É claro que o velho não contou até dois e, com um sorriso aberto de satisfação, me mostrou novamente o seu maior segredo. Não obstante, esse sorriso morreu subitamente em seus lábios quando ele se deu conta de brilho inesperado que surgiu às suas costas.
– O que foi isso?
– Chama-se fotografia. É uma coisa antiga. Na verdade, tem mais de cem anos, mas só nos últimos tempos ela foi acoplada a esses aparelhos de telefonia portátil. Sempre considerei a tecnologia uma coisa formidável.
– Você me fotografou, seu canalha? – gritou o homem, o rosto, uma máscara de ódio e decepção.
– Sim. Deixa-me ver se a foto ficou boa. Para dizer a verdade, ficou ótima. Dona de uma singeleza ímpar! E dá para perceber perfeitamente quem é o dono da tatoo sexy. Perfeito!
– O que você quer fazer com isso, seu pederasta?! – bufou o velho, entendendo a armadilha na qual caíra.
– Pederasta, eu? Pensei que era mais esperto, sogrão! Não vou fazer nada. Nada. Absolutamente nada. Além de enviar a foto por email para a minha conta, não quero mais nada. Apenas o seu discreto silêncio.
– Silêncio? Silêncio sobre o quê? Sobre essa calcinha ridícula? Por mim, você pode se vestir até de mulher maravilha. Por que você acha que eu, logo eu, entregaria você?

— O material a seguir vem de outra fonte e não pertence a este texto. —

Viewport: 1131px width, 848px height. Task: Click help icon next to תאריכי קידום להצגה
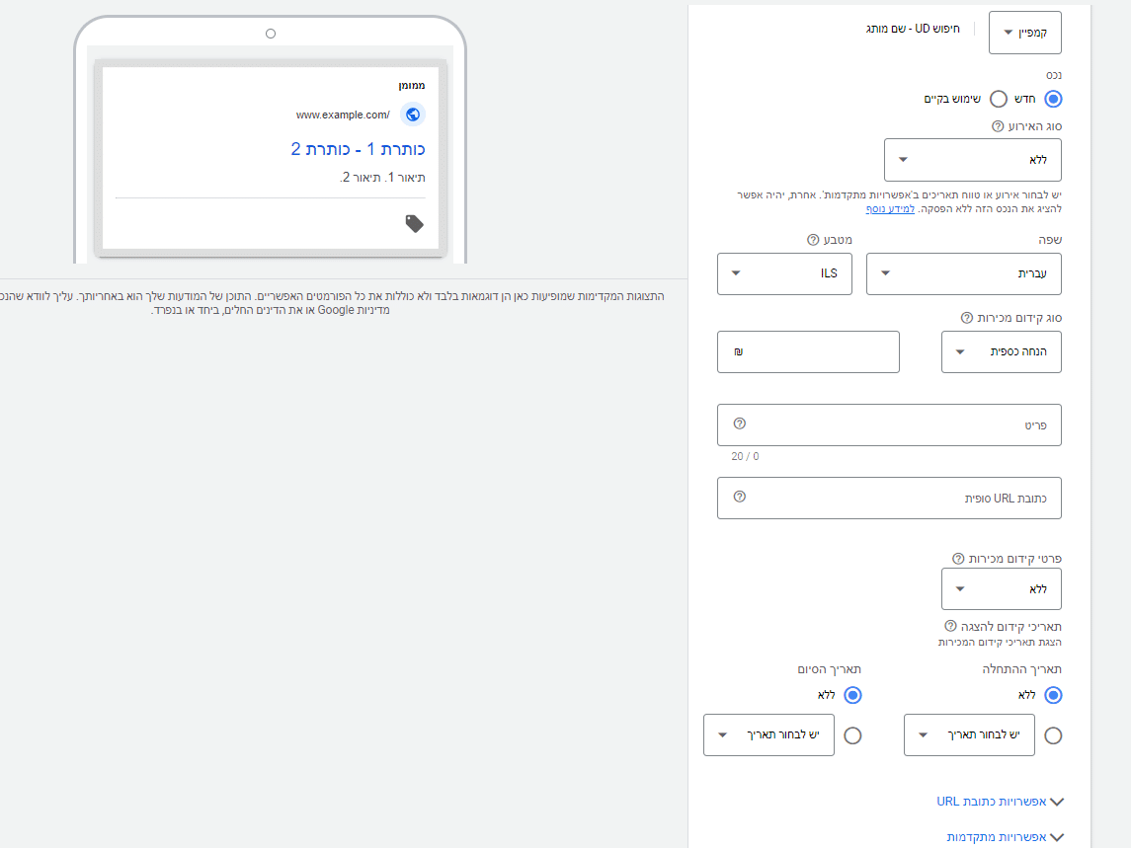[950, 626]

– A questão, Major, tem pouco a ver com a calcinha. – falei abrindo a porta do quarto e mostrando a mulher nua que ainda se encontrava prostrada na cama. – Agora preciso que o senhor me ajude, porque ela é pesada demais para eu conseguir levá-la sozinho para o seu carro.
– Eu não vou levar essa ordinária. – gritou o homem com as mãos na cabeça, enfim entendendo a arapuca em que havia caído.

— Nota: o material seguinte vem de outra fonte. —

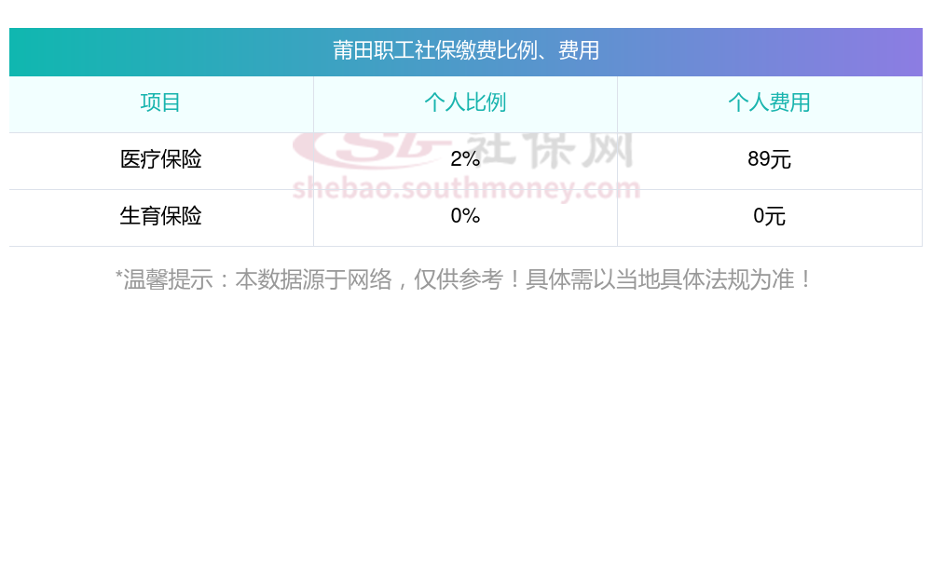
Task: Open the shebao.southmoney.com watermark link
Action: 466,189
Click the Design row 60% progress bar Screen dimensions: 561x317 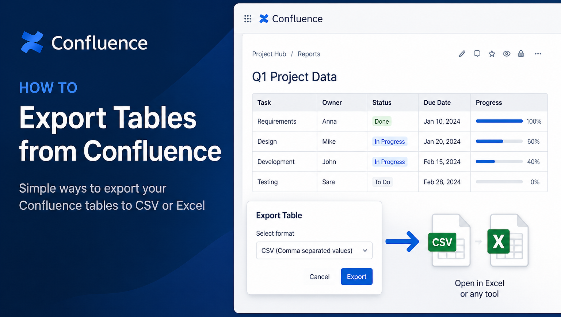(499, 142)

– Não diga isso, sogrão. Não deprecie assim o nome da sua caçula. Isso não é bonito para um pai.
– Caçula? Como assim? É a Jéssica!? Você está com a Jéssica, seu depravado? Quem está faltando para você pegar na minha família, a Joana? Falta só a mãe da sua mulher, seu maldito?
– Eu não queria comentar, mas, pensando bem, melhor a mãe do que…
– Ok! Ok! – interrompeu o homem visivelmente constrangido. – Você é um cretino, Tiago. O maior deles. Tinha que ser logo a Jéssica?
– Sou apaixonado pelo seu DNA, sogrinho querido! E que saber? A sua atual estatura moral não está mais lhe permitindo tecer esses tipos de julgamentos. Quero saber como reagiria a sua família se essa sua ingênua foto circulasse pela net. – disse, observando que o homem notoriamente empalidecia. – Vamos fazer assim: você me ajuda a vesti-la, a colocá-la no seu carro e a gente depois se esquece disso tudo, ok? Ah, é claro, também aceitarei uma promoção na empresa e, logicamente, um aumento compatível ao novo cargo. Acho esse negócio de subgerente muito chinfrim. Gerente se adequa muito mais ao meu potencial.
– Você é um degraçado, Tiago! Não, você é o próprio demônio! Seu destino será o inferno!
– O Inferno? Nem perigo! Com a sorte que eu tenho, será céu, certeza.